Astronomers have detected what they believe to be a planet at least the size of Jupiter that came from another galaxy. If true, the world is the first planetary immigrant ever detected in the Milky Way. The find would also violate the leading hypothesis of how and where planets form.

The planet lives 2200 light-years away inside the Helmi stream, a ring of ancient stars that cuts through the plane of the Milky Way. Astronomers believe the stream formed 6 billion to 9 billion years ago, when the Milky Way ripped another galaxy to shreds, swallowing some of its stars in the process.
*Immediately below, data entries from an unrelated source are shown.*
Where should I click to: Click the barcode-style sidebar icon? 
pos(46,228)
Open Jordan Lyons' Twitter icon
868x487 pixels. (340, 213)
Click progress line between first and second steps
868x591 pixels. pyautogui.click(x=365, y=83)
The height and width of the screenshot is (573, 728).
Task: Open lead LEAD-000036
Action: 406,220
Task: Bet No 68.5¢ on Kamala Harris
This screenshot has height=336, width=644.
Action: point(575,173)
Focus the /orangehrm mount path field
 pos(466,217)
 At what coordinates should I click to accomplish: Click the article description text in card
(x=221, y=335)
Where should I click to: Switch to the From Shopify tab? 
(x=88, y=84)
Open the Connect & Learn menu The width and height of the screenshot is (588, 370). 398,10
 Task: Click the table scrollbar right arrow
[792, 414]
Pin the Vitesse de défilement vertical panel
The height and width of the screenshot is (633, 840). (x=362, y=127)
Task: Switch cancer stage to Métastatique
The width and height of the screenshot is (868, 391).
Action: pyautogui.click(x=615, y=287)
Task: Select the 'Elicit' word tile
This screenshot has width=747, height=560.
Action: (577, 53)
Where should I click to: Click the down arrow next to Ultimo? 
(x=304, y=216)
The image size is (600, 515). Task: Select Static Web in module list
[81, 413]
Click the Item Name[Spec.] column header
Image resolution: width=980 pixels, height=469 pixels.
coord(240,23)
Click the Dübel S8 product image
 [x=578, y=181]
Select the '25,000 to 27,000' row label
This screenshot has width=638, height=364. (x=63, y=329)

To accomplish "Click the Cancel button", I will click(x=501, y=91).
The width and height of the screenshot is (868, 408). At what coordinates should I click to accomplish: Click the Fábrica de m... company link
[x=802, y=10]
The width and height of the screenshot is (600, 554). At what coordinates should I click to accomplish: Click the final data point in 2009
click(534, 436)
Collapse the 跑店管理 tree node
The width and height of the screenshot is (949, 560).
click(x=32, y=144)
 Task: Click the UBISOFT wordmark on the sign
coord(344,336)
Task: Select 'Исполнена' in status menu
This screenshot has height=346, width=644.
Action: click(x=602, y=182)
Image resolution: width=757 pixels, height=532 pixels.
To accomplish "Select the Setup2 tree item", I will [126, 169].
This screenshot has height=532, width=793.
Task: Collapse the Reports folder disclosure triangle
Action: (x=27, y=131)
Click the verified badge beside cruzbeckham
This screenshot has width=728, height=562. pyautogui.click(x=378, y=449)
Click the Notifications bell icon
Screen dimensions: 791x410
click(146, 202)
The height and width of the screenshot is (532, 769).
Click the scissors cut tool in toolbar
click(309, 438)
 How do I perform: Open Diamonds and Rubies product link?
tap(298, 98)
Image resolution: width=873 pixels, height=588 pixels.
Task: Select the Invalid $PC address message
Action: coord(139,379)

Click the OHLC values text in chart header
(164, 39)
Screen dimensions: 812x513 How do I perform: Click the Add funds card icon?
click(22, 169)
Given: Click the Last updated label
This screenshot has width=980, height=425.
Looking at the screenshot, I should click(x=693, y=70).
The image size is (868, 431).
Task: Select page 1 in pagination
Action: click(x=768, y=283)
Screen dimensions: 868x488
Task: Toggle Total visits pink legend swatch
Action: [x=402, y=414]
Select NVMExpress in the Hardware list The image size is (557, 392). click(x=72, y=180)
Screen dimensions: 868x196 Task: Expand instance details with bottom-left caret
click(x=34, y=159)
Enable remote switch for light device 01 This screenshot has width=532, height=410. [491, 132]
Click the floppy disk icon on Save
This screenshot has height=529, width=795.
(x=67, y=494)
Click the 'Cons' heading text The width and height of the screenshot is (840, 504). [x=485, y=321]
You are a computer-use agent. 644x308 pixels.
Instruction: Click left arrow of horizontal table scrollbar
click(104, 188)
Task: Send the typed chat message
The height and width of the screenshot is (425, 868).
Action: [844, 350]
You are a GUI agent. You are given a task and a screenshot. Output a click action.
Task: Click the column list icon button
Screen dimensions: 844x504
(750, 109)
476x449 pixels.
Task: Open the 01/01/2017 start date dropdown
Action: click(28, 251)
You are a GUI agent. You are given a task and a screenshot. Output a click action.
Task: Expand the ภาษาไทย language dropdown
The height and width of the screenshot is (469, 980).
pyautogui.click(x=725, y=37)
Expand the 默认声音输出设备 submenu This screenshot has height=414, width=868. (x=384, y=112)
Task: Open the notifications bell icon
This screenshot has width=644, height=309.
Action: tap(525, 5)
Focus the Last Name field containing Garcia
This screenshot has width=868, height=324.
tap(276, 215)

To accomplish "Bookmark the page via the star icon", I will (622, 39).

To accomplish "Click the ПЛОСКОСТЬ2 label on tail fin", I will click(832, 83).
Astronomer Johny Setiawan of the Max Planck Institute for Astronomy in Heidelberg, Germany, likes looking at these stars because they tend to have unusual properties. But even by these standards, one star in particular caught his eye: HIP 13044.

Setiawan and colleagues at Max Planck and the European Space Agency noticed that the star didn't move at a constant velocity relative to our sun. Their instruments picked up a regular 16-day pattern, where sometimes the star was closer and sometimes farther away. That could be caused by spots on the star, which could confuse velocity measurements, or by the star expanding and contracting (known as stellar pulsations). But the researchers didn't detect either. That left only one possibility: a planet gravitationally pulling on the star.

If that's the case, the world is the first foreign planet detected in the Milky Way, the team reports online today in Science. But that's not the only unusual thing about it. It shouldn't have formed in the first place.

That's because HIP 13044 is a very ancient, very metal-poor star. It's about 3 billion years older than our own sun and has only 1% as much metal. Until now, the prevailing hypothesis has said that as stars evolve, metals (astronomers' term for any chemical elements heavier than hydrogen and helium) in the swirling disk around them form tiny "seeds" that attract other matter and slowly grow into planets. So far most surveys have backed up the theory: Stars rich in metals, such as our Sun, are much more likely to have planets than stars that don't. "The fact that you can form planets around a star that has so little of this material is a very surprising and unusual thing," says Christopher Johns-Krull, an astronomer at Rice University in Houston, Texas, who was not involved in the new work.

But there is a second, more violent, theory about how planets form. If the swirling disk of gas is massive enough—one-tenth the mass of its star or more—Johns-Krull says the gravitational power of the disk can make the disk unstable. In those cases, the star isn't big enough to keep the disk in check, so the disk starts to collapse under its own gravity and forms planets.

Although it's still not certain that a planet is behind the variations in the star's speed, all the findings so far point that way, says NASA astronomer Steven Pravdo. To be sure, astronomers will need to run other tests. Ideally, they would look for the planet to pass in front of the star, but that would work only if the planet orbits at just the right angle, he says. "The claim that it's extragalactic is kind of a guess," says Pravdo. It's possible the star was originally part of the Milky Way when it collided with the other galaxy billions of years ago.

Although an extragalactic planet is "a nice possibility," says Pravdo, the more exciting find is what this planet could do to the idea of tame, gradual planet formation. Johns-Krull agrees. "This planet says, maybe that's not right," he says. "Maybe it's this other, more dramatic process."